The overall outcomes confirm the good safety of both compounds. The large set of clinical
data accumulated with idrabiotaparinux (over 3500 patients exposed for more than 3 months)
provides a robust body of evidence supporting its efficacy and safety.
The net clinical benefit of idrabiotaparinux is supported by 3 completed clinical studies:

EQUINOX versus idraparinux, for the treatment of thromboembolic events in patients with
deep vein thrombosis (DVT).

CASSIOPEA versus vitamin K antagonist (VKA), for the treatment of thromboembolic
events in patients with pulmonary embolism (PE) with or without DVT.

BOREALIS versus VKA, for the prevention of stroke or non CNS Systemic Events in
patients with atrial fibrillation (AF)1.
EQUINOX showed:
 Similar efficacy profile between idrabiotaparinux and idraparinux (non biotinylated
pentasaccharide) in accordance with that observed in the van Gogh DVT study 2
conducted with idraparinux on DVT patients.
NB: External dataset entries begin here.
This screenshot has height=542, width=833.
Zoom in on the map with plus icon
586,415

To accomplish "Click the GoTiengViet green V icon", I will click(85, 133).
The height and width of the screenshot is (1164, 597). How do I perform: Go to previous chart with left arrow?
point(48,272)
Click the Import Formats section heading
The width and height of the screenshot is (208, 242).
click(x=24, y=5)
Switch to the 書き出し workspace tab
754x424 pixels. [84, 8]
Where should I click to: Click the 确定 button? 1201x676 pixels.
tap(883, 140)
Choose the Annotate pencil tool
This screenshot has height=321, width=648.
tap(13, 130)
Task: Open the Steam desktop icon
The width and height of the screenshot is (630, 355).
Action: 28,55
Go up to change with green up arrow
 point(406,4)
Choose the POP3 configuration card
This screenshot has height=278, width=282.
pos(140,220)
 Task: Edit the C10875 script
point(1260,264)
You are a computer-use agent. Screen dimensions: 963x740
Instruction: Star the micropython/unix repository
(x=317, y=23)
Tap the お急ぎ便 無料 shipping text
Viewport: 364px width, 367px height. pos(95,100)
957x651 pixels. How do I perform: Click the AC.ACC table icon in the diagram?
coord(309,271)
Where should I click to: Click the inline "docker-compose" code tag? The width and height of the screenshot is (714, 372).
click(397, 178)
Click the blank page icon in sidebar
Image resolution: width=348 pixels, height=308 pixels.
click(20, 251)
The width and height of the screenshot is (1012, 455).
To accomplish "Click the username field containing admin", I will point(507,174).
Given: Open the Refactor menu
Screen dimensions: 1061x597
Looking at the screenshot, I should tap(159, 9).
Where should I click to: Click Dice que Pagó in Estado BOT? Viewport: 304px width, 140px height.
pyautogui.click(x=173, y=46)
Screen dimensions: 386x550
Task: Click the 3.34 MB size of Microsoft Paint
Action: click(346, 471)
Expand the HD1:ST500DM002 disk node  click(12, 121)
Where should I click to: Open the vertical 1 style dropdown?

 Trend towards for less bleeding, especially major bleeding in the idrabiotaparinux arm.
 Effective and rapid neutralization of idrabiotaparinux activity following avidin
administration leading to a low residual anti-Xa activity without rebound of activity.
CASSIOPEA showed:
A similar efficacy to VKA at 3 and 6 months (p<0.0001) with a trend toward superiority
(ITT and per protocol analysis),
 A better bleeding profile at 3 months (p=0.0098 ITT but non significant according to the
per protocol analysis) and similar 6 months with a trend of superiority (odd ratio 0.81).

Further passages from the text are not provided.